Using wide angle SLR lenses as the relay lens is overkill really, since they are designed to cover 7 times the image area that we're using. A professionally designed prime lens made especially for the job will do it much better and that's what the mini35 uses.

If you can afford the 1500 for the relay lens, buy it! It'll do the job perfectly :)

I have yet to find an alternative which is perfect for the relay lens, the best options are wide-angle and fast SLR lenses. The problem is the FFD of the XL1 is similar to that of an SLR but the multiplication effect makes SLR lenses a poor choice for wide angle work. And at the same time most CCD based camera systems use the C/CS mount system which has an FFD completely incompatible with the XL1. There are plenty of very wide CCTV camera lenses which can never be used with the XL1 despite the fact the cameras uses the same size CCD's.

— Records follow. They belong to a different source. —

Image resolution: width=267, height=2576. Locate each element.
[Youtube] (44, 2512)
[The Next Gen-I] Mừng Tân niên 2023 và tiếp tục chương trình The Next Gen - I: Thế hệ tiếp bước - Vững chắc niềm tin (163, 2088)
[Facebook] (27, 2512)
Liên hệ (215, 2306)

John Jay March 27th, 2004 11:25 AM

Further to my earlier post, I dug up the macrophotography formula as

u = F.(M+1)/M

where
u = distance of object from lens
F = focal length of lens
M= scale of reproduction

for the full frame 35mm gg, M~1/7

which means that

u = 440mm for a 55mm lens, and
u = 200mm for a 24mm lens

neither of which lends well to a short form factor, furthermore a f1.4, 24mm will eat money

which leads me to a better solution ???

1 buy a broken Nizo 2056 S8 camera from German ebay (they have tons of them) with a clean working Schneider 7-56mm f1.4 macro zoom lens and carefully remove it

2 buy a cheap Canon standard lens with a mount compatible to your existing adapter and remove the bayonet mount from it

3 find someone (maybe a good camera technician) to fit the Canon mount to the rear of the Schneider


total cost should be under 250 euro and would allow the gg to be within u=50mm of the Schneider and the image would be razor sharp


good luck

Dino Reyes March 28th, 2004 01:35 AM

xl1s pics for Aldu35
 
So maybe i'm not really good at talking about all this lens stuff. but after sometime of thinking about it i figured out how to build an adapter that seems to work well, (haven't had time to really test fully yet). it requires almost no cutting which is amazing and allows for screw adjustment. so i finally got around to taking some pics of the Aldu35 for xl1/xl1s so it goes like this

here is a pic with the unit mounted...
http://www.dinoreyes.com/images/cam1.jpg

it's still all unpainted pvc with simple hot gun glue...

this pic has the parts broken down and exploded out with another model i'm building that will be using a hologrpahic diffuser and a condensor lens.

http://www.dinoreyes.com/images/cam2.jpg

above you will notice a complete one all screwed in and glued, with the lenses dismatled

below are the parts (2 inch pvc connectors) roughly numbered in the order they are arranged, those filters are 52mm. on connector #9, the dotted line shows where i cut it to glue on the prime lens mount. all you need is a cheap dremel tool and it will cut through that plastic like a hot knife through butter. notice the relay lens on the upper right has a sleek black connector at the end. that is the canon to nikon converter.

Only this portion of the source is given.